To solve the problem, we need to determine the equilibrium constant \( K_c \) for the reaction between hydrogen \( H_2 \) and iodine \( I_2 \) to form hydrogen iodide \( HI \). The reaction can be represented as: \[ H_2(g) + I_2(g) \rightleftharpoons 2 HI(g) \] ### Step-by-Step Solution: 1. **Initial Setup**: Assume we start with 1 mole of \( H_2 \) and 1 mole of \( I_2 \) in a closed vessel. 2. **Determine the Amount Reacted**: It is given that 80% of the hydrogen is converted to \( HI \). Since we started with 1 mole of \( H_2 \): \[ \text{Amount of } H_2 \text{ reacted} = 0.8 \text{ moles} \] 3. **Calculate Remaining \( H_2 \)**: The amount of \( H_2 \) left after the reaction is: \[ \text{Remaining } H_2 = 1 - 0.8 = 0.2 \text{ moles} \] 4. **Calculate Remaining \( I_2 \)**: Since 1 mole of \( H_2 \) reacts with 1 mole of \( I_2 \), the amount of \( I_2 \) that reacts is also 0.8 moles.

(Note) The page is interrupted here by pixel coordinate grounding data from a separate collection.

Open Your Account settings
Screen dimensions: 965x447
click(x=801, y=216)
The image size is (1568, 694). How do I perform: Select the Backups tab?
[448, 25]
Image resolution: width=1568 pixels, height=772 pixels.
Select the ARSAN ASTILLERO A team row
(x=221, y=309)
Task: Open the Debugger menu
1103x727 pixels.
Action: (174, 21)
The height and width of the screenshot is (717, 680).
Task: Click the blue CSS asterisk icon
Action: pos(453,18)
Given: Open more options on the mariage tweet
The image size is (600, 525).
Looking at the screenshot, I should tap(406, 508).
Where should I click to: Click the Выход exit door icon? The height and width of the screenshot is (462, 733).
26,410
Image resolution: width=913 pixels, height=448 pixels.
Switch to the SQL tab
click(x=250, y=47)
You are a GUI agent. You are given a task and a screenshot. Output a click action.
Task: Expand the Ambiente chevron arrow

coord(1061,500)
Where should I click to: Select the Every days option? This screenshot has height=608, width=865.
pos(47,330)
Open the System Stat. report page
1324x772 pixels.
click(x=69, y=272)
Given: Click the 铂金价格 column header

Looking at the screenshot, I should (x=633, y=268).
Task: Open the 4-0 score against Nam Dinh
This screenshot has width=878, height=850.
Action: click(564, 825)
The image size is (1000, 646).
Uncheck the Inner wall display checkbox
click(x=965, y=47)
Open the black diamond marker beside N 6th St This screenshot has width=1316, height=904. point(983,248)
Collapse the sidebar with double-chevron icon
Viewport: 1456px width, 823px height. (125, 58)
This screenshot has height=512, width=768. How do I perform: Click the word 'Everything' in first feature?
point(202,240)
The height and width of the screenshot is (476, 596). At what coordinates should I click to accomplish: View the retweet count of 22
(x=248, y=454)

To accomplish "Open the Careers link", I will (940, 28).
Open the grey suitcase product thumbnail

Thus, the remaining \( I_2 \) is: \[ \text{Remaining } I_2 = 1 - 0.8 = 0.2 \text{ moles} \] 5. **Calculate Amount of \( HI \) Formed**: For every mole of \( H_2 \) and \( I_2 \) that reacts, 2 moles of \( HI \) are produced. Therefore, the amount of \( HI \) formed from 0.8 moles of \( H_2 \) is: \[ \text{Amount of } HI = 2 \times 0.8 = 1.6 \text{ moles} \] 6. **Write the Expression for \( K_c \)**: The equilibrium constant \( K_c \) is given by the formula: \[ K_c = \frac{[HI]^2}{[H_2][I_2]} \] 7. **Substituting the Concentrations**: At equilibrium, we have: - Concentration of \( HI = 1.6 \) moles - Concentration of \( H_2 = 0.2 \) moles - Concentration of \( I_2 = 0.2 \) moles Substituting these values into the \( K_c \) expression: \[ K_c = \frac{(1.6)^2}{(0.2)(0.2)} \] 8. **Calculating \( K_c \)**: \[ K_c = \frac{2.56}{0.04} = 64 \] Thus, the equilibrium constant \( K_c \) at this temperature is **64**. ### Final Answer: The correct option is **A - 64**.